Dr. Madhur Anand, a professor in School of Environmental Sciences and director of U of G’s Guelph Institute for Environmental Research, was featured in the New York Times Dec. 20.
Anand is among the authors of a new study currently under peer review that looks at vaccination prioritization; specifically, who should get vaccinated first to save the most lives.
Like many scientists, Anand has redirected her research to focus on COVID-19. The holder of the Canada Research Chair in Global Ecological Change and the University Research Chair in Sustainability Sciences, she applied knowledge and tools from theoretical ecology and climate change-human behaviour modelling for the study. Led by doctoral student Peter Jentsch, the study also involved Chris Bauch, research chair in the University of Waterloo’s Department of Applied Mathematics.

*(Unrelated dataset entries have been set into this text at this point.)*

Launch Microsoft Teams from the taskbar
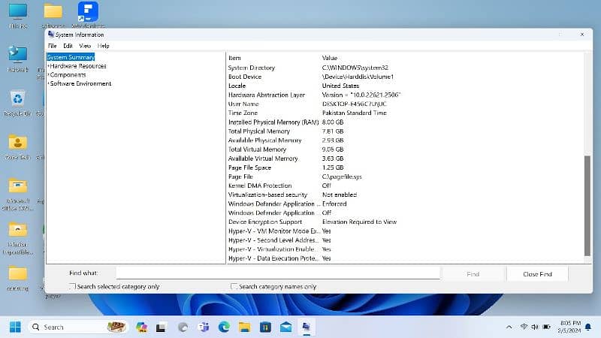The image size is (601, 338). (204, 327)
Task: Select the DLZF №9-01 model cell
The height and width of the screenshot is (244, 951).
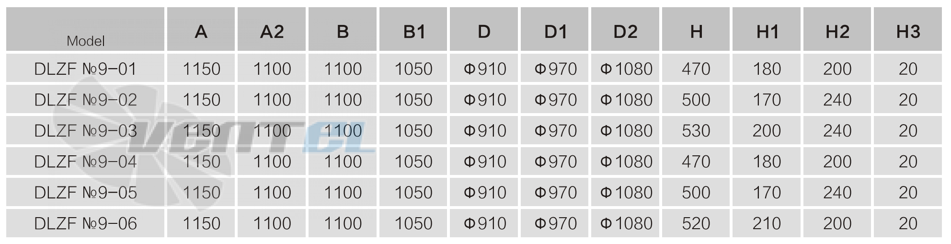Action: [85, 68]
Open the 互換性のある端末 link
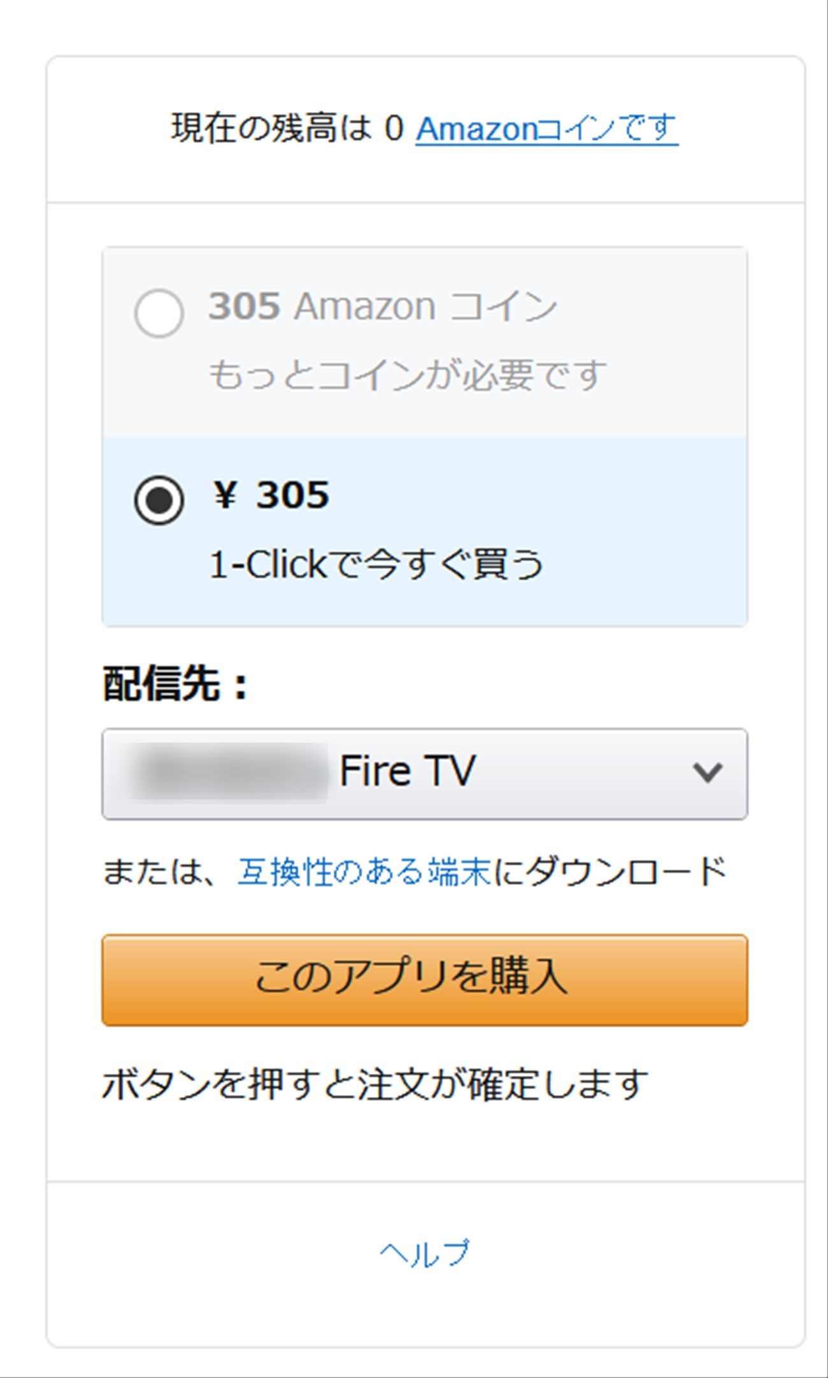This screenshot has height=1378, width=828. point(364,871)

The researchers applied game theory, a mathematical way of modeling how people make strategic decisions within a group. While individuals have choices, the outcomes of those choices depend on the choices made by others. With COVID-19, the researchers said it is “prisoner’s dilemma game” — players weigh cooperation against betrayal, often producing a less than optimal outcome for the common good. With vaccinations, this involves weighing perceived benefits against concerns about safety and side effects.

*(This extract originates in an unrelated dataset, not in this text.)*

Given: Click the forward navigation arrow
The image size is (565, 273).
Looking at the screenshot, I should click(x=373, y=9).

Previously, Anand has been involved in other COVID-19 studies that utilized mathematical modelling, including analyzing strategies for reopening schools, businesses and workplaces and the role of large class sizes in the spread of COVID-19 in schools.
She is also a poet and the author of a highly acclaimed memoir This Red Line Goes Straight to Your Heart, which tells stories about her family’s immigration after the partition of Pakistan from India.